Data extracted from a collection
○ ○ ○ ○ ○ ○ ○

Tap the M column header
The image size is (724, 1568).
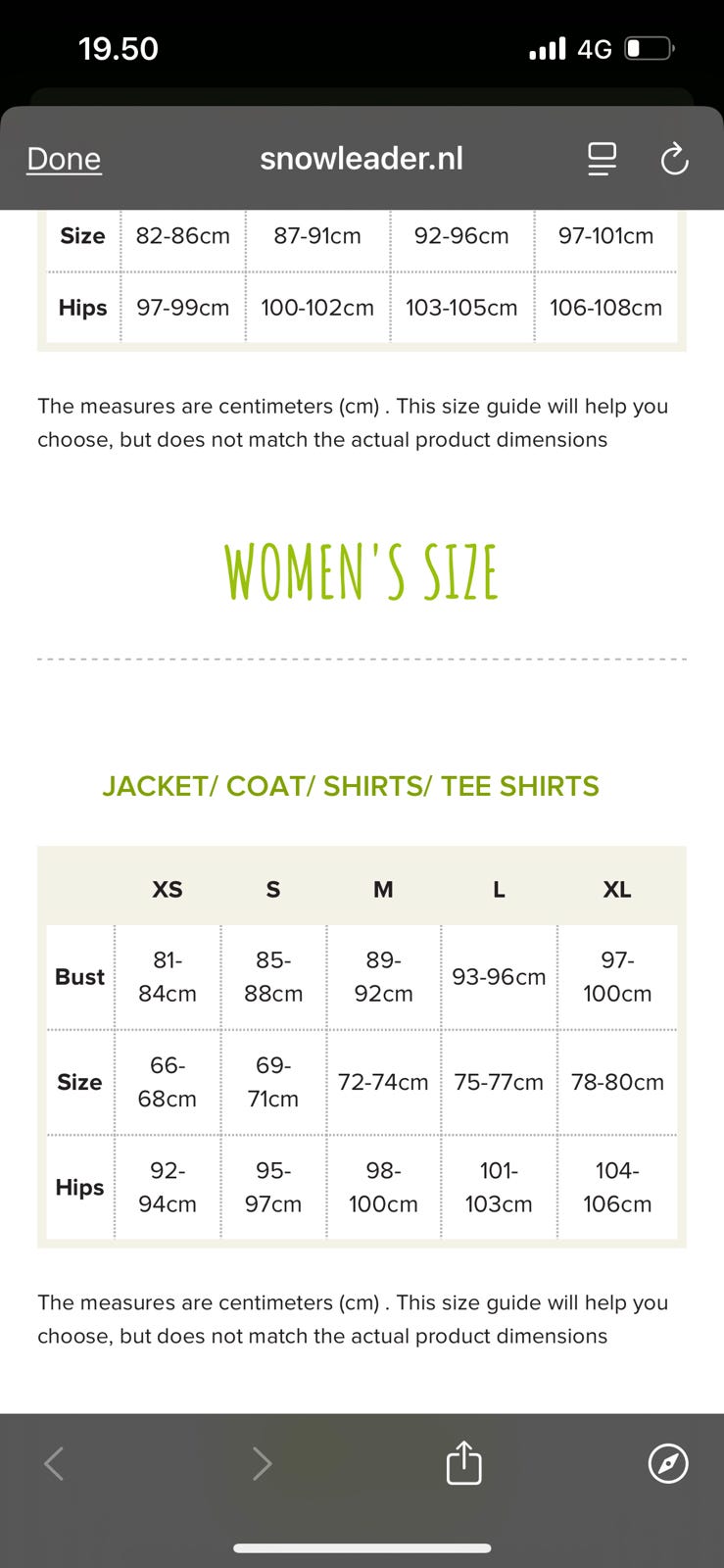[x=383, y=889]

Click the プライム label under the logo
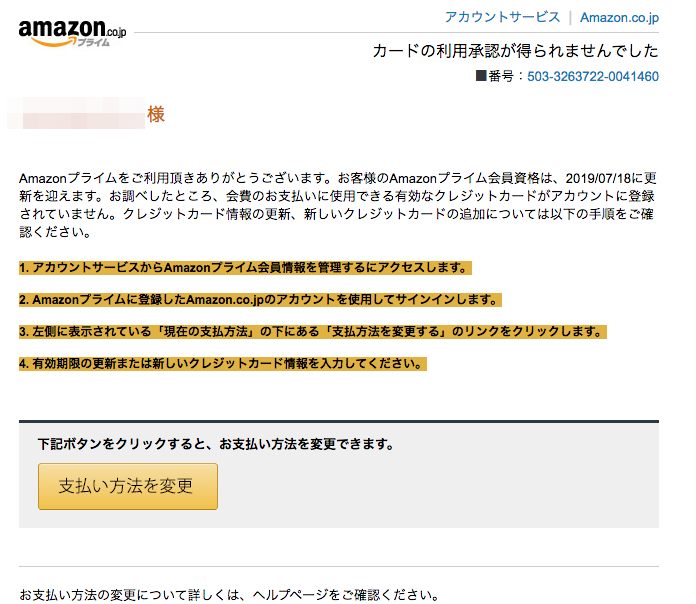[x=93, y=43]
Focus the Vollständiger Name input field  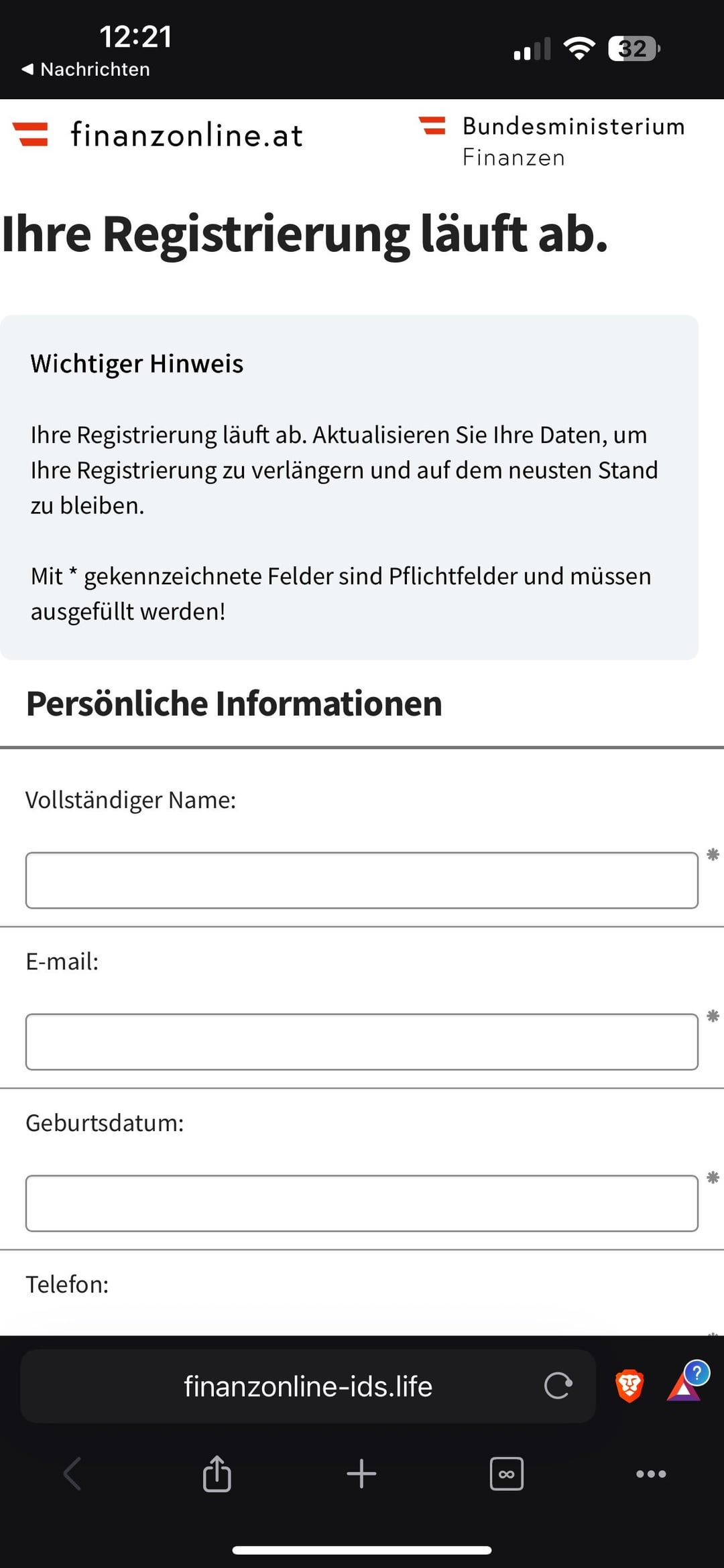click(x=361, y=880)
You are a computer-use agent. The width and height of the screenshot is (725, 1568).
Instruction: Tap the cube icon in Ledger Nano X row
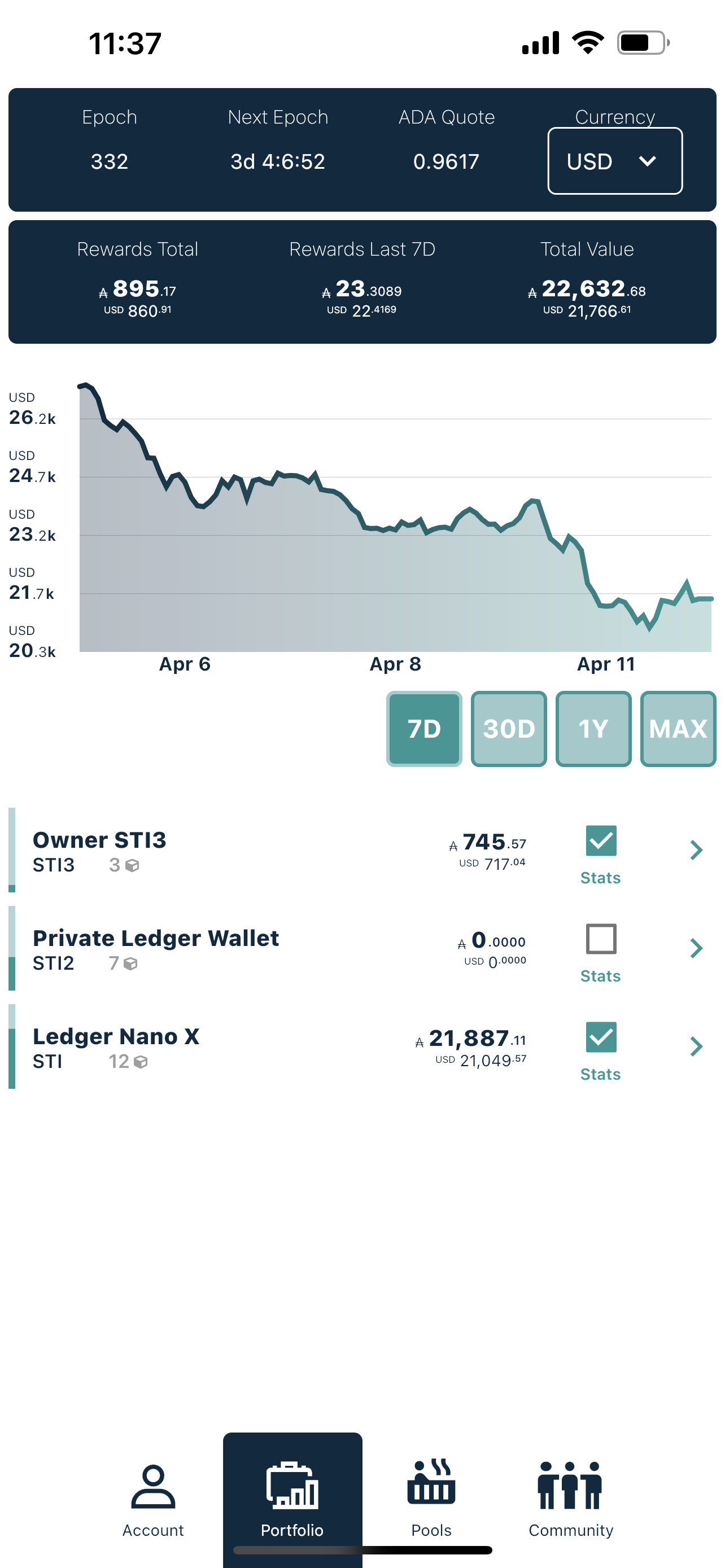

○ ○ ○ ○ ○ ○ ○

Give again, word for word, the line that contains "You are a computer-use" and every line after it through the end of the entries; omit the pictures.

WRITTEN ANSWER
You are a computer-use agent. The width and height of the screenshot is (725, 1568).
Instruction: Tap the cube icon in Ledger Nano X row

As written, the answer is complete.